Epidemic encephalitis, also known as Japanese encephalitis, is an acute infectious disease of the central nervous system caused by epidemic encephalitis virus. The disease prevails in children, with pandemic and seasonal occurrence. MRI T1WI shows low or mixed signal lesions in the midbrain, thalamus, and basal ganglia; T2WI and FLAIR show high signal of the lesions.

9.3 Multiple Sclerosis

Multiple sclerosis is the most common demyelinating disease characterized by disseminated multiple lesions and alternative remission and relapse. It commonly occurs in middle-aged and young women. Brain lesions are commonly found in the periventricular areas and deep white matter of the cerebral hemispheres, which are also found in the brain stem and cerebellum. Most lesions are patchy and round like, with fusion of some lesions. Plain CT scanning shows lesions in equal or low density with poorly defined boundaries, multiple lesions in different sizes in most cases, and mostly no significant space-occupying effect.
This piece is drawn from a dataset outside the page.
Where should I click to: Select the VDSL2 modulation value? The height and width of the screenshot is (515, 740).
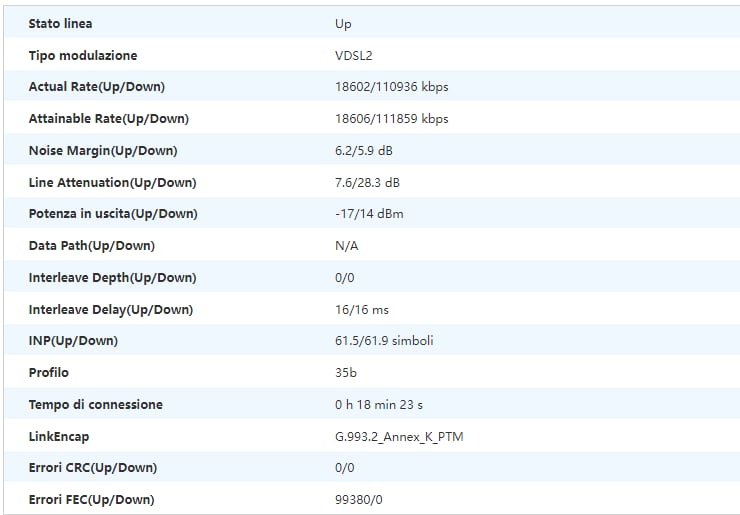pyautogui.click(x=354, y=55)
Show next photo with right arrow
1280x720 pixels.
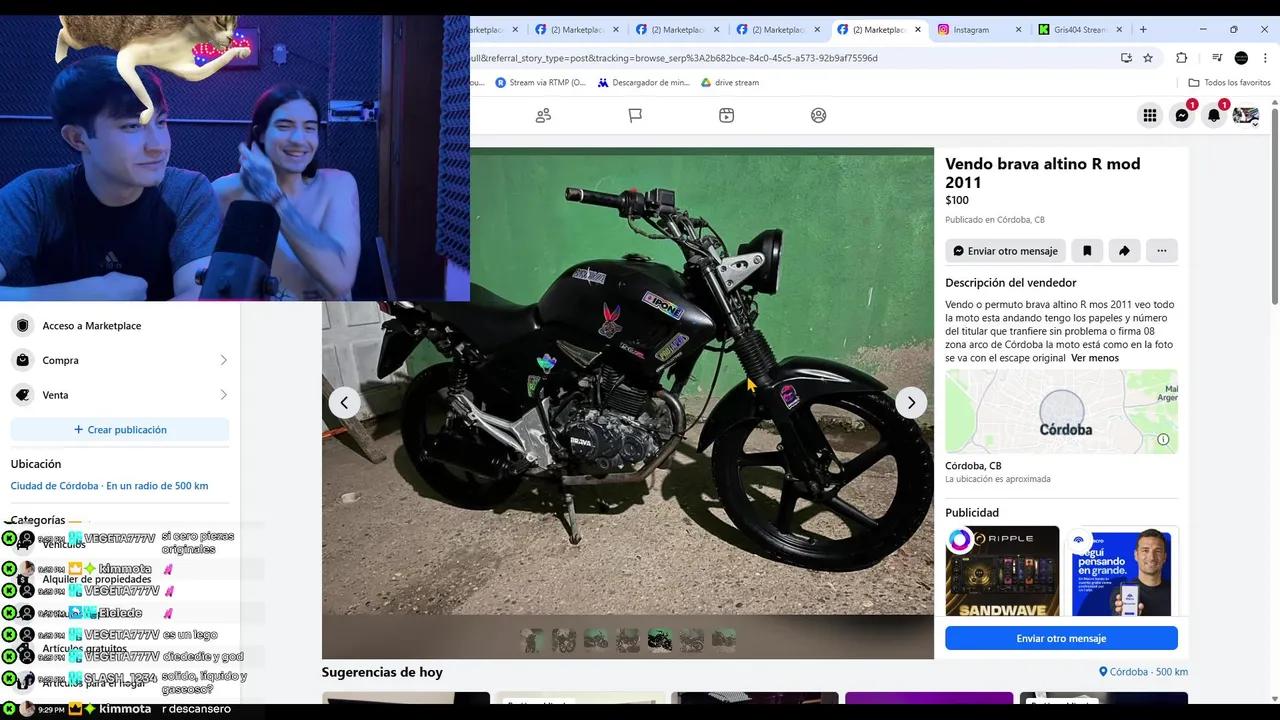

Contrast scanning in the acute or active stage demonstrates ring shape or nodular enhancement of lesions, while no enhancement in the chronic or after hormone therapy stage. MR imaging shows varying demonstrations of the lesions during different stages of multiple sclerosis. In active stage, T1WI shows low signal and T2WI high signal; DWI is also high signal. In the stationary stage, T1WI demonstrates no obvious lesions, T2WI slightly higher signal, and DWI equal or low signal of the lesions. Contrast imaging demonstrates enhancement of most lesions in the active stage, while no or slight enhancement of lesions in the stationary or after hormone therapy stage. The enhanced lesions morphologically vary, which can be nodular, patchy, circular, semicircular, and arched. The range and strength of enhancement are related to damages of blood–brain barrier and its repair responses. Circular enhancement of the lesions commonly indicates reactivated old lesions, while nodular enhancement indicates newly emerging lesions.